▶ **SELECTED EXCERPT**

# # # # # # #

2021 wildfire in Superior, Arizona, USA

The Telegraph Fire was a wildfire that started near Superior, Arizona on June 4, 2021. The fire burned 180,757 acre and was fully contained on July 3, 2021. It was the largest wildfire in the United States of the 2021 wildfire season until being surpassed by the Bootleg Fire in Oregon on July 13, 2021.

== Progression ==

=== June ===
The Telegraph Fire was first reported at around 1:30 pm MST on June 4, 2021.

=== Cause ===
The fire is believed to be human-caused, but it is still under further investigation.

=== Containment ===
On July 3, 2021, the Telegraph Fire reached 100% containment.

== Effects ==
=== Closures and evacuations ===
The Telegraph Fire led to a number of closures and evacuations.

# # # # # # #

▶ **EXERCISE INSTRUCTIONS**
1: Duplicate the stretch of the Telegraph Fire text from "2021 wildfire in" through "MST on June 4, 2021.".
2: Decide whether each statement agrees with the Telegraph Fire text, answering yes or no and quoting the words that decide it: (a) The fire was fully contained on July 3, 2021. (b) The cause of the fire has been confirmed. (c) The fire was first reported in the morning.
3: Resume the Telegraph Fire text after its final sentence.
The listing has no role in any of this.

▶ **PROVIDED DATA**
# # # # # # #

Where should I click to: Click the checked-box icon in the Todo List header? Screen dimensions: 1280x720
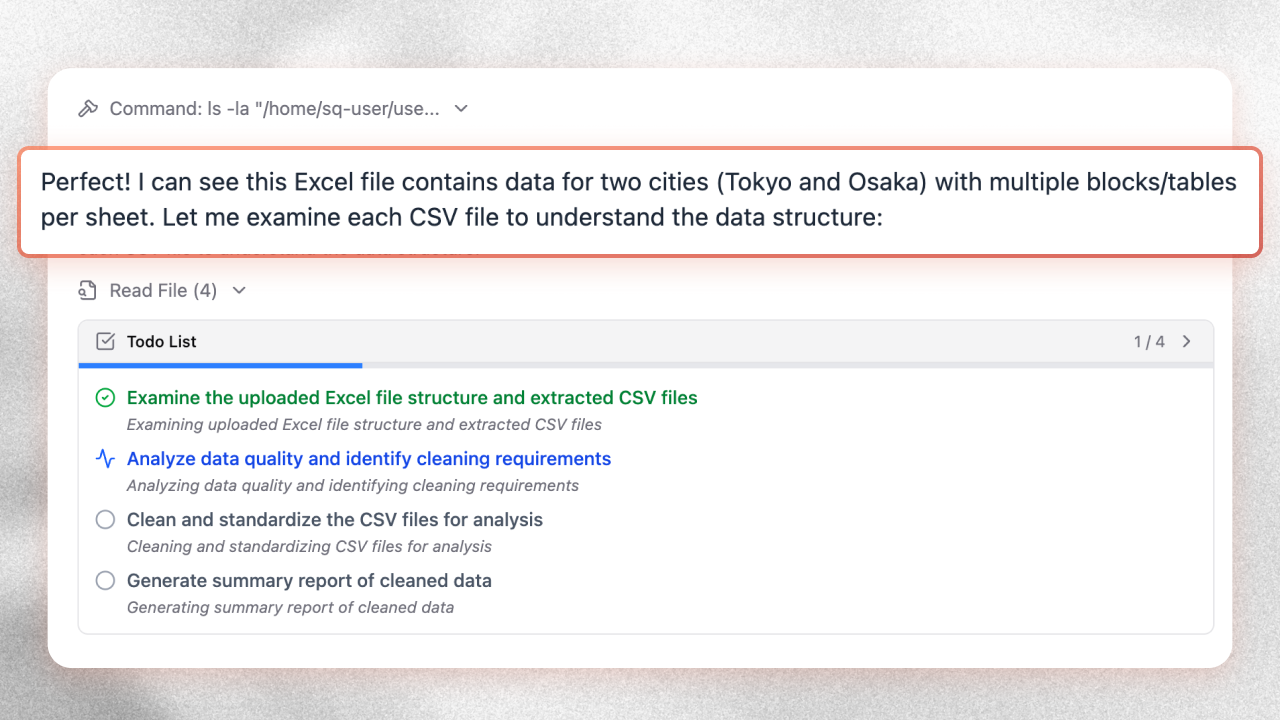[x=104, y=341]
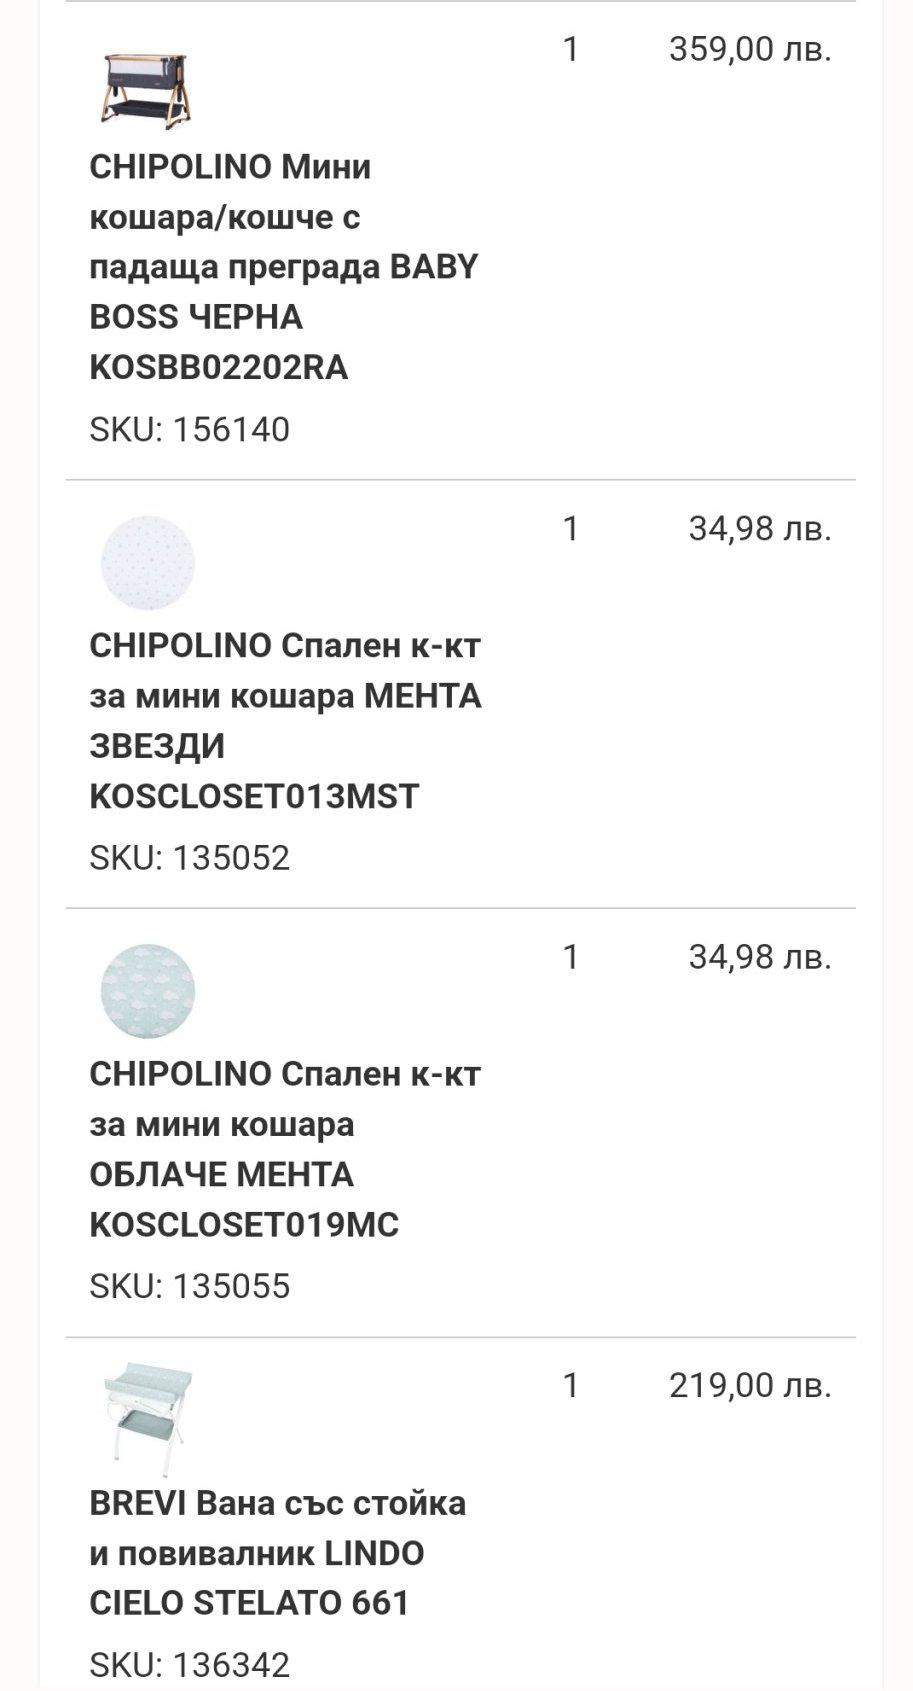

# # # # # # #

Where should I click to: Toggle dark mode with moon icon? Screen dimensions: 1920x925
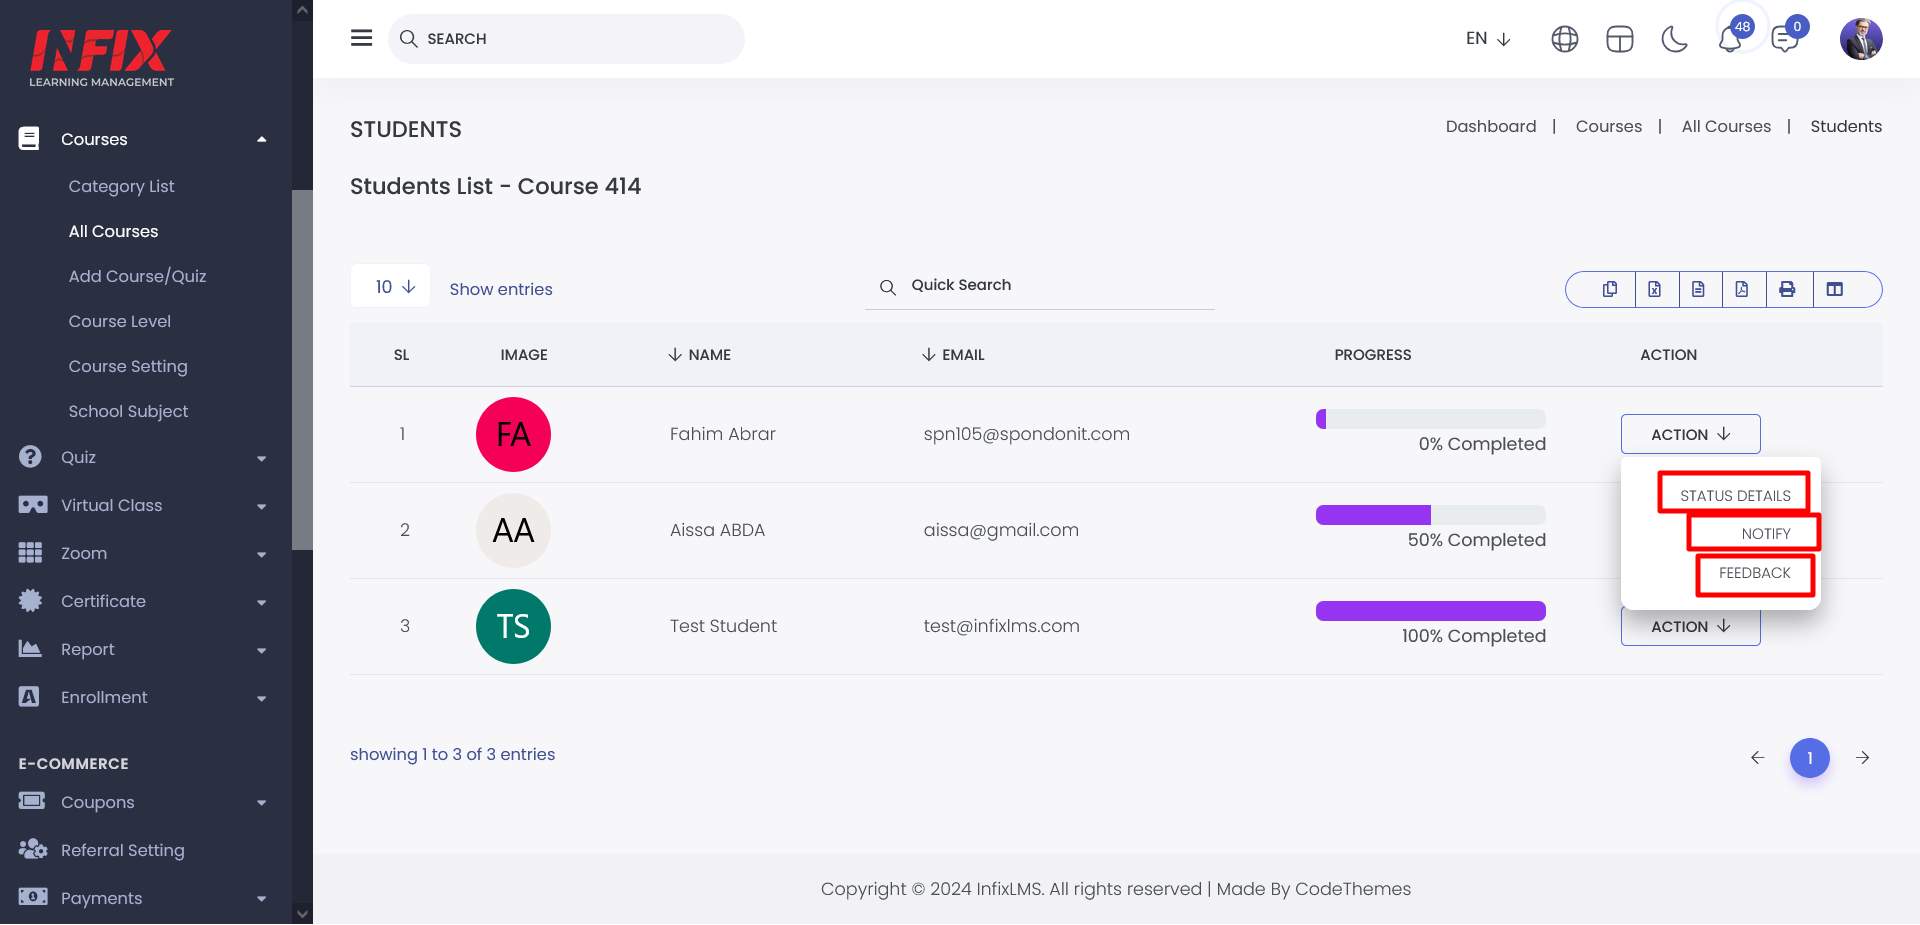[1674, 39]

# # # # # # #

▶ **SET OF ANSWERS**
1:
2021 wildfire in Superior, Arizona, USA

The Telegraph Fire was a wildfire that started near Superior, Arizona on June 4, 2021. The fire burned 180,757 acre and was fully contained on July 3, 2021. It was the largest wildfire in the United States of the 2021 wildfire season until being surpassed by the Bootleg Fire in Oregon on July 13, 2021.

== Progression ==

=== June ===
The Telegraph Fire was first reported at around 1:30 pm MST on June 4, 2021.

2:
(a) Yes: "was fully contained on July 3, 2021"
(b) No: "The fire is believed to be human-caused, but it is still under further investigation."
(c) No: "first reported at around 1:30 pm MST on June 4, 2021"

3:
On June 6, 2021, residents in Top-of-the-World and the Oaks Mobile Home and RV Park were ordered to evacuate. Later that same day, all Miami residents west of the Miami town limits were ordered to evacuate. On June 14, 2021, residents of El Capitan, Arizona were ordered to evacuate.

State Route 77 is closed in both directions between the State Route 177 junction in Winkelman and US 70. State Route 177 is closed between US 60 in Superior and State Route 77 in Winkelman.

=== Damage ===
As of June 19, 2021, 51 structures have been destroyed by the fire, including 22 buildings in El Capitan.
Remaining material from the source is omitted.